(Collected data entries)

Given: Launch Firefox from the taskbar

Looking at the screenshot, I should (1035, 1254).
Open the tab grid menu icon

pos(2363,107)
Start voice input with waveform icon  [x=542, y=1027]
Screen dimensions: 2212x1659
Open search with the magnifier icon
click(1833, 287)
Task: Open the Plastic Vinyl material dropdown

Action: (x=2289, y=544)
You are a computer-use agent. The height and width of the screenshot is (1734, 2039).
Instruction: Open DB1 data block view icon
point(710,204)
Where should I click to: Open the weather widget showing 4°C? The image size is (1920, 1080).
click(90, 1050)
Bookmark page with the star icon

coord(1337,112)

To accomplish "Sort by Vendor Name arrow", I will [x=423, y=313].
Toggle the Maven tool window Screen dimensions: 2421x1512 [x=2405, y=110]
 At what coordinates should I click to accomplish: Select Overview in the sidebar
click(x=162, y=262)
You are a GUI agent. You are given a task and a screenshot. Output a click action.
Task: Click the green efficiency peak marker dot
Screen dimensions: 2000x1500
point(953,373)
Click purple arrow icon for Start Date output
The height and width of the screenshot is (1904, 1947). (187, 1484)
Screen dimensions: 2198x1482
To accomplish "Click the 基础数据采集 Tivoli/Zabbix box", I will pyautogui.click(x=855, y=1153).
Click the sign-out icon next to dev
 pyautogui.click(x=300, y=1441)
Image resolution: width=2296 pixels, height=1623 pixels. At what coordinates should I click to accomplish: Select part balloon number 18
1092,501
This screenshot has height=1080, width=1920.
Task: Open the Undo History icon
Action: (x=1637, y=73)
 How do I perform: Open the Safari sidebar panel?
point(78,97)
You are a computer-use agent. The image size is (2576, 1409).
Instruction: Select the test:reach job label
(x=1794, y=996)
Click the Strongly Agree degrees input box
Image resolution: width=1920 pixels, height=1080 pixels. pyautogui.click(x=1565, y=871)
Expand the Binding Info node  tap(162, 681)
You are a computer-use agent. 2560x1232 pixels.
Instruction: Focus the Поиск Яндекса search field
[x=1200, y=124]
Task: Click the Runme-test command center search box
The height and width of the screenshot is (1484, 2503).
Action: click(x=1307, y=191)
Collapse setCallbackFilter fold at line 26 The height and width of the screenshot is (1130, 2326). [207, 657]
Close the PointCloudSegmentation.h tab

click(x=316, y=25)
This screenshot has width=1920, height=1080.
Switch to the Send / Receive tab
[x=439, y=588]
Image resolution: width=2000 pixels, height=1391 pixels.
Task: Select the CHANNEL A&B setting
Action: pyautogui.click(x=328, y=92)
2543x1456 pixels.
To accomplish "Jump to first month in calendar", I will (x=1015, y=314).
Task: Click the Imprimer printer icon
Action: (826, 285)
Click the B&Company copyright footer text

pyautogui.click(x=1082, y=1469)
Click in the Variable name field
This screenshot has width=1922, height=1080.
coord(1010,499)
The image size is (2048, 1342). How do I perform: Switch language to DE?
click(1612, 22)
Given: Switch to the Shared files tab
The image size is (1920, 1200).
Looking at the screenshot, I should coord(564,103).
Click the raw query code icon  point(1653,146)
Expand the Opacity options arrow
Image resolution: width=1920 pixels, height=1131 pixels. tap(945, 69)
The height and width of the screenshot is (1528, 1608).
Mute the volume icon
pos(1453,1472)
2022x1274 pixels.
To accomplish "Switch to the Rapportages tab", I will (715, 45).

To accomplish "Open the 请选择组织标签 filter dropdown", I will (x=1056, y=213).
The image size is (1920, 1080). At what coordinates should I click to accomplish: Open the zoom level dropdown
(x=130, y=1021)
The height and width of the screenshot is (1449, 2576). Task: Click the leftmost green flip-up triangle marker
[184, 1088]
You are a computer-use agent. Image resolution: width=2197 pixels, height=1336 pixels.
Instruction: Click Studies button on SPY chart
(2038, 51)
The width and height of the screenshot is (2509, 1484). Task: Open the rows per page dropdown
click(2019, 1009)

(TASK OBJECTIVE): In full and without alteration, return every line above.

(ANSWER SECTION):
Given: Launch Firefox from the taskbar

Looking at the screenshot, I should (1035, 1254).
Open the tab grid menu icon

pos(2363,107)
Start voice input with waveform icon  [x=542, y=1027]
Screen dimensions: 2212x1659
Open search with the magnifier icon
click(1833, 287)
Task: Open the Plastic Vinyl material dropdown

Action: (x=2289, y=544)
You are a computer-use agent. The height and width of the screenshot is (1734, 2039).
Instruction: Open DB1 data block view icon
point(710,204)
Where should I click to: Open the weather widget showing 4°C? The image size is (1920, 1080).
click(90, 1050)
Bookmark page with the star icon

coord(1337,112)

To accomplish "Sort by Vendor Name arrow", I will [x=423, y=313].
Toggle the Maven tool window Screen dimensions: 2421x1512 [x=2405, y=110]
 At what coordinates should I click to accomplish: Select Overview in the sidebar
click(x=162, y=262)
You are a GUI agent. You are given a task and a screenshot. Output a click action.
Task: Click the green efficiency peak marker dot
Screen dimensions: 2000x1500
point(953,373)
Click purple arrow icon for Start Date output
The height and width of the screenshot is (1904, 1947). (187, 1484)
Screen dimensions: 2198x1482
To accomplish "Click the 基础数据采集 Tivoli/Zabbix box", I will pyautogui.click(x=855, y=1153).
Click the sign-out icon next to dev
 pyautogui.click(x=300, y=1441)
Image resolution: width=2296 pixels, height=1623 pixels. At what coordinates should I click to accomplish: Select part balloon number 18
1092,501
This screenshot has height=1080, width=1920.
Task: Open the Undo History icon
Action: (x=1637, y=73)
 How do I perform: Open the Safari sidebar panel?
point(78,97)
You are a computer-use agent. The image size is (2576, 1409).
Instruction: Select the test:reach job label
(x=1794, y=996)
Click the Strongly Agree degrees input box
Image resolution: width=1920 pixels, height=1080 pixels. pyautogui.click(x=1565, y=871)
Expand the Binding Info node  tap(162, 681)
You are a computer-use agent. 2560x1232 pixels.
Instruction: Focus the Поиск Яндекса search field
[x=1200, y=124]
Task: Click the Runme-test command center search box
The height and width of the screenshot is (1484, 2503).
Action: click(x=1307, y=191)
Collapse setCallbackFilter fold at line 26 The height and width of the screenshot is (1130, 2326). [207, 657]
Close the PointCloudSegmentation.h tab

click(x=316, y=25)
This screenshot has width=1920, height=1080.
Switch to the Send / Receive tab
[x=439, y=588]
Image resolution: width=2000 pixels, height=1391 pixels.
Task: Select the CHANNEL A&B setting
Action: pyautogui.click(x=328, y=92)
2543x1456 pixels.
To accomplish "Jump to first month in calendar", I will (x=1015, y=314).
Task: Click the Imprimer printer icon
Action: (826, 285)
Click the B&Company copyright footer text

pyautogui.click(x=1082, y=1469)
Click in the Variable name field
This screenshot has width=1922, height=1080.
coord(1010,499)
The image size is (2048, 1342). How do I perform: Switch language to DE?
click(1612, 22)
Given: Switch to the Shared files tab
The image size is (1920, 1200).
Looking at the screenshot, I should coord(564,103).
Click the raw query code icon  point(1653,146)
Expand the Opacity options arrow
Image resolution: width=1920 pixels, height=1131 pixels. tap(945, 69)
The height and width of the screenshot is (1528, 1608).
Mute the volume icon
pos(1453,1472)
2022x1274 pixels.
To accomplish "Switch to the Rapportages tab", I will (715, 45).

To accomplish "Open the 请选择组织标签 filter dropdown", I will (x=1056, y=213).
The image size is (1920, 1080). At what coordinates should I click to accomplish: Open the zoom level dropdown
(x=130, y=1021)
The height and width of the screenshot is (1449, 2576). Task: Click the leftmost green flip-up triangle marker
[184, 1088]
You are a computer-use agent. Image resolution: width=2197 pixels, height=1336 pixels.
Instruction: Click Studies button on SPY chart
(2038, 51)
The width and height of the screenshot is (2509, 1484). Task: Open the rows per page dropdown
click(2019, 1009)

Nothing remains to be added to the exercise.